Perioperative management in oncological patients undergoing major robotic urological surgery

Surgery is an essential and often life-saving treatment for most solid organ cancers. Major urologic oncologic surgeries include radical prostatectomy, radical and partial nephrectomy, and radical cystectomy with reconstruction of the urinary tract. In recent years, the use of laparoscopic surgery in urologic oncology has increased significantly, supplanting open surgery in favor of a less invasive technique. The increased number of surgical robots, improved surgical vision, and reduced costs, which were initially high, has allowed most laparoscopic surgeries to be performed by robotic assistance.

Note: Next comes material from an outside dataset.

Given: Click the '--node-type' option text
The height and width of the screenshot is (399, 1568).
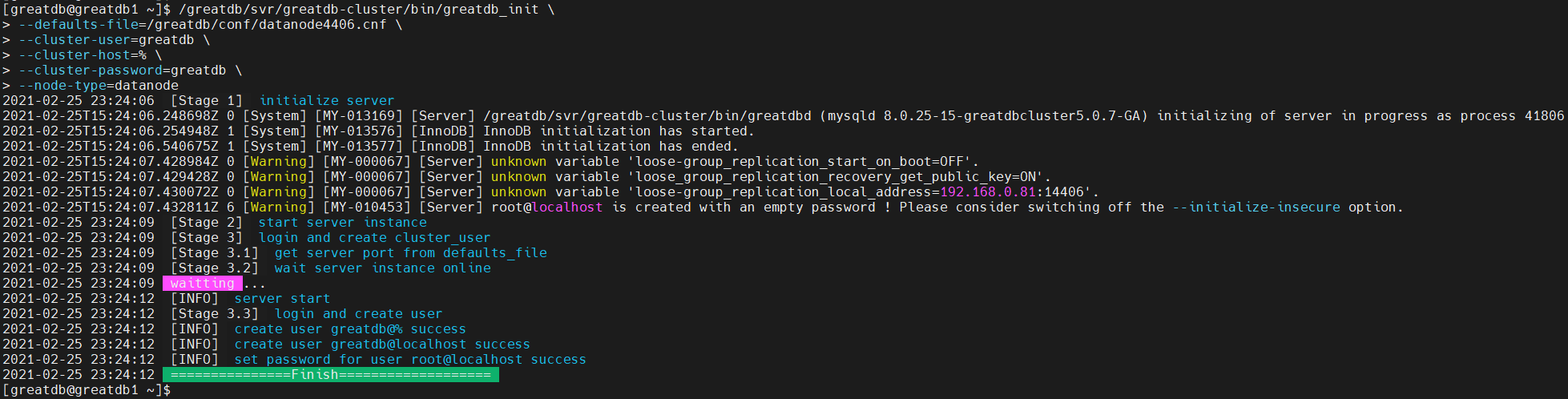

The surgeon, physically away from the operating field and seated at a nonsterile workstation equipped with monitors and controls, moves the robot arms and can analyses the operating field, projected three-dimensionally, with very high-resolution images. On the one hand robotic surgery has several advantages such as small incisions with reduction of tissue trauma, less bleeding and less need for transfusions, reduction of length of stay or reduction of hospitalization and post-operative pain, reduction of recovery times, faster return in carrying out daily activities, greater ease in performing complex surgical maneuvers and greater safety for the patient [[1], [2], [3], [4], [5]]. On the other hand, robot-assisted surgery also has some disadvantages. Prolonged Trendelenburg position (Fig. 1), necessary to allow a better visualization of the pelvis, causes high intraocular pressure predisposing to ocular injuries such as ischemic optic neuropathy [6,7]. The high intra-abdominal pressure and the head-down position predisposes to laryngeal and face edema and reduces pulmonary compliance [8]. Furthermore, this extreme position could cause neurophysiological damage such as cerebral edema and increased intracranial pressure [8]. Finally, the direct compression of the venous vessels as well as the renal parenchima reduces the renal blood flow worsening the glomerular filtration rate [9]. The difficulties related to robotic instrumentarium, the respiratory or haemodynamic effects and the possible complications related to pneumoperitoneum and to the patient positioning are better specified in box 1.

The diffusion of robot-assisted laparoscopic surgery in the urological field has required the modulation of intraoperative anesthetic approach. The purpose of this review is to provide topics and indications for the anesthetic management in patients undergoing oncological major robotic uro-surgery.